A ampla divulgação sobre o jogo Baleia Azul, que incentiva mutilações corporais de jovens e até suicídio, e os ataques virtuais a minorias já atingidas por casos de exclusão social tornaram-se detonadores de preocupação e alertas sobre suicídio no Brasil.
O game que virou tema de novela e mesmo de operação da Polícia Federal, trouxe à tona uma realidade comum: a ocorrência do assédio virtual, também chamado de cyberbullying. O debate sobre o delicado tema é estimulado este mês, no âmbito do Setembro Amarelo, para sensibilizar a sociedade para a prevenção ao suicídio.
Além do jogo, casos como o do jovem americano Tyler Clementi, de 18 anos, que se suicidou após ter fotos íntimas divulgadas pelo colega de dormitório, e da britânica Hannah Smith, de 14 anos, que se matou após receber ofensas na rede, têm chamado a atenção de pesquisadores e instituições públicas. Mas acontecem também no Brasil.

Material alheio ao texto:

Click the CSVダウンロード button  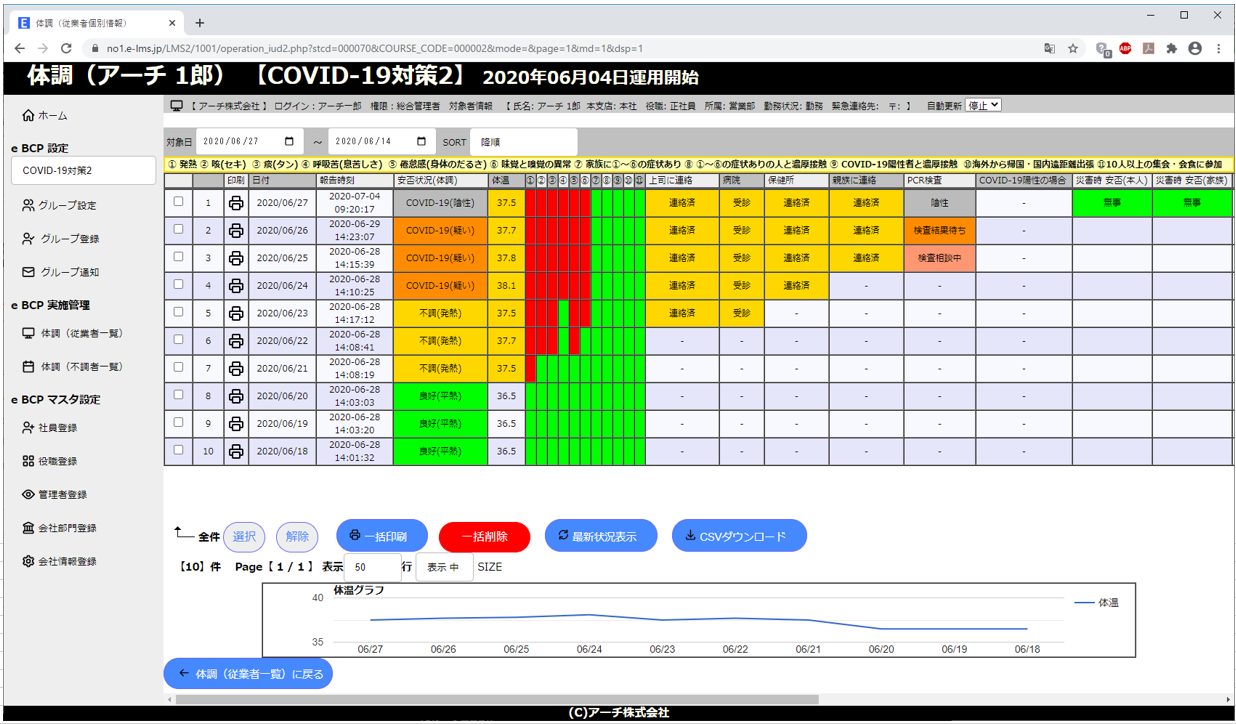[x=738, y=536]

Segundo o integrante do Grupo de Estudo e Pesquisa em Suicídio e Prevenção (GEPeSP), Pablo Nunes, não há estudos confiáveis que comprovem a ligação direta entre crescimento do número de suicídios e ataques nas redes sociais. No entanto, indícios dessa relação pedem atenção ao ambiente online.
“O fato é que a popularização da internet tem propiciado a circulação de informações sobre métodos de se suicidar e a proliferação de grupos de pessoas em sofrimento. Nesses grupos, os participantes discutem meios, lugares e ‘encorajam’ uns aos outros. No caso da automutilação, são centenas as páginas e grupos dedicados. Em muitas escolas o fenômeno já virou problema sério”, explica Pablo Nunes. Além disso, o pesquisador destaca que o anonimato faz das mídias sociais um ambiente favorável para ataques.

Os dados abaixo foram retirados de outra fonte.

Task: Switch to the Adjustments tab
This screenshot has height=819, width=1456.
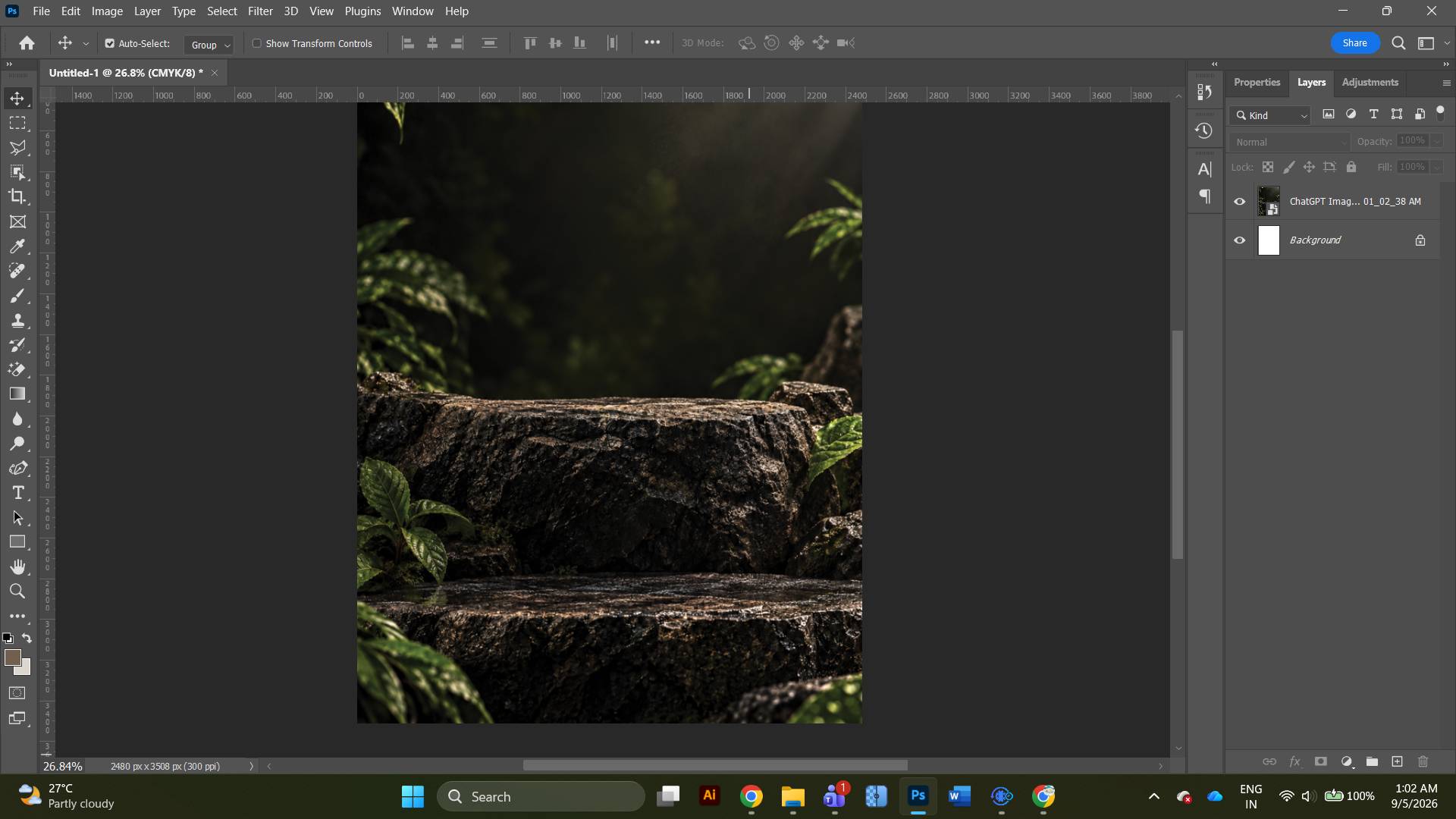Action: pyautogui.click(x=1370, y=83)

No ano passado foram pelo menos 312 pedidos de orientação e auxílio relacionados à intimidação ou discriminação na rede. A mesma quantidade de solicitações de apoio às vítimas do vazamento de fotos e vídeos íntimos, prática conhecida como sexting, foi registrada.
Foi a primeira vez que o cyberbullying ocupou o primeiro lugar no ranking dos motivos que levaram a pedidos de ajuda. Já 128 casos relataram sofrimento devido a conteúdos de ódio e violência.
Ataques virtuais
A consultora em políticas LGBT (lésbicas, gays, bissexuais, travestis e transexuais) e Direitos Humanos Evelyn Silva, de 43 anos, foi diagnosticada com depressão severa há mais de dez anos.

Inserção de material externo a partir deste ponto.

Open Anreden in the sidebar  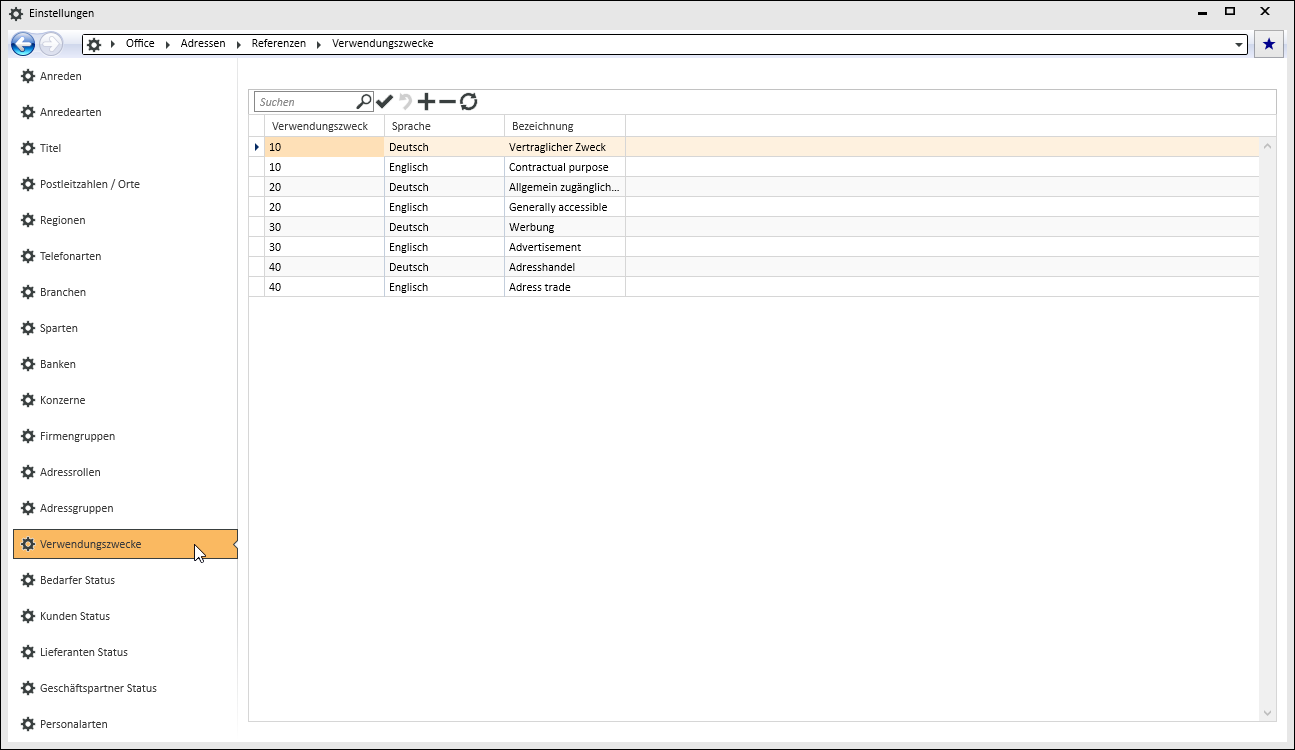[x=61, y=76]
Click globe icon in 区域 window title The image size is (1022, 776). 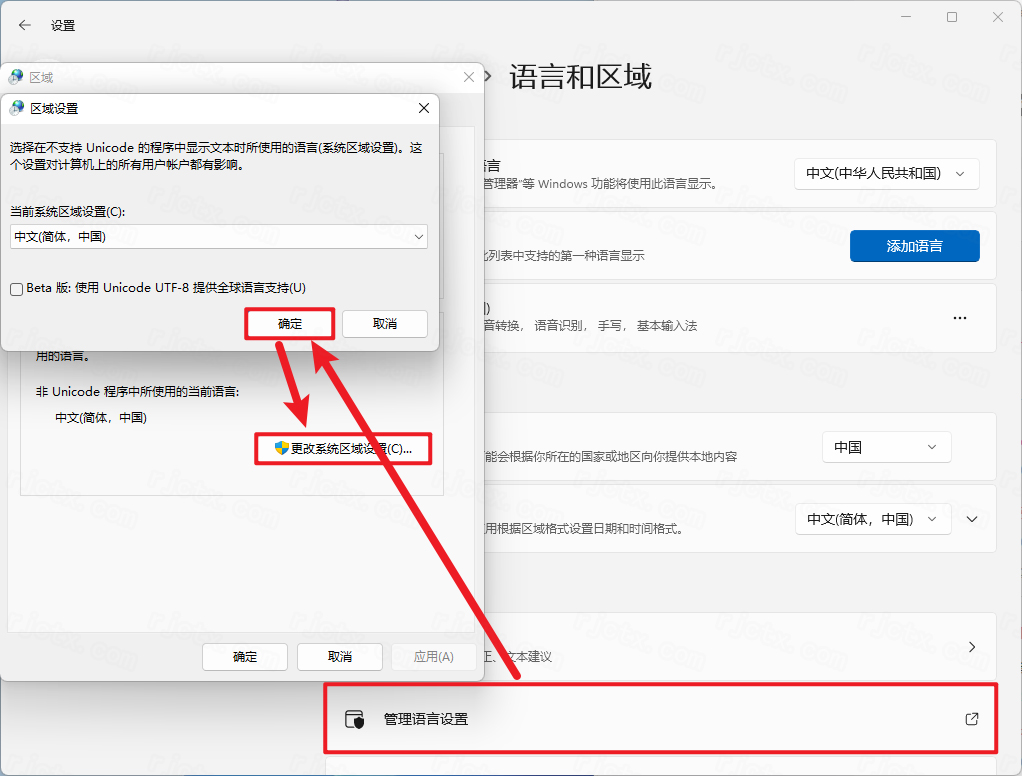click(16, 77)
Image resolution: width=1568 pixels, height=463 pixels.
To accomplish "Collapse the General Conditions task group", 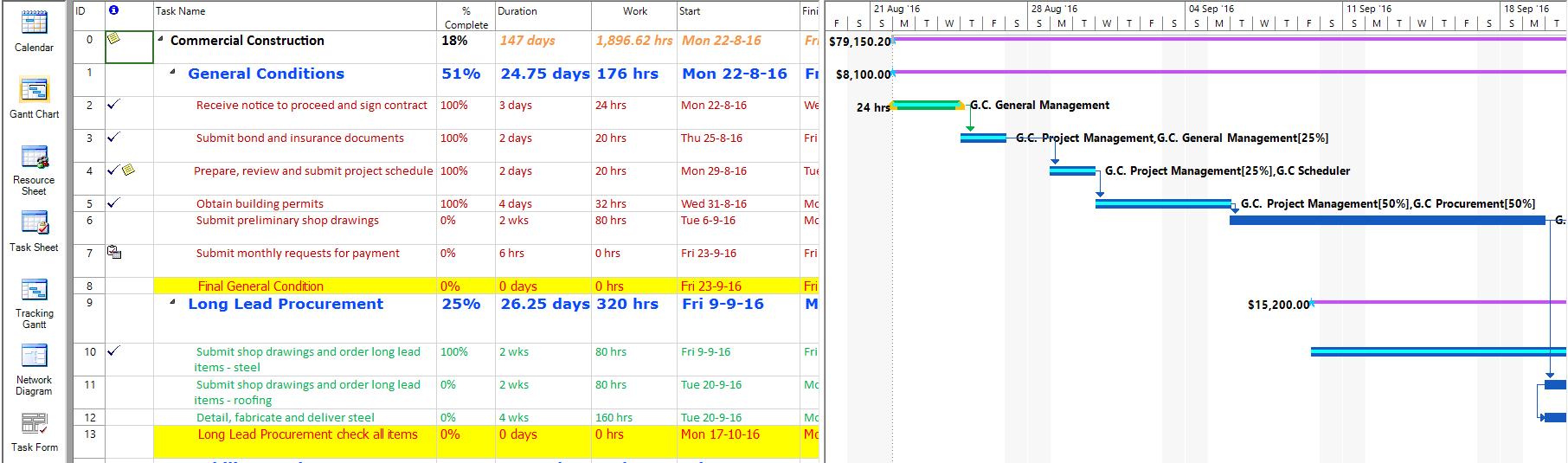I will point(172,72).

Desde julho, a situação piorou depois que sofreu uma série de ataques na rede. Colunista de um site feminista, ela escreveu um texto sobre problemas recorrentes em relações entre lésbicas e bissexuais. A repercussão do texto veio junto a diversas mensagens violentas.
“É ódio puro. As pessoas não têm a menor ideia de quem você é, mas elas estão ali colocando para fora uma opinião que elas nunca expressariam pessoalmente”.
Evelyn revela que outros problemas ajudaram a reforçar o quadro de doenças e que ela chegou a pensar em cometer suicídio. Para evitá-lo, ela passa por um tratamento com monitoramento, uma técnica que envolve a presença constante e acolhedora de uma rede de amigos e parentes.
A consultora acredita que falar e expor a situação é importante para quebrar o tabu sobre o tema. A opinião é compartilhada por Pablo Nunes. “Preferir manter o suicídio no desconhecimento auxilia na manutenção do tabu, sendo mais difícil traçar ações de prevenção e sensibilização”.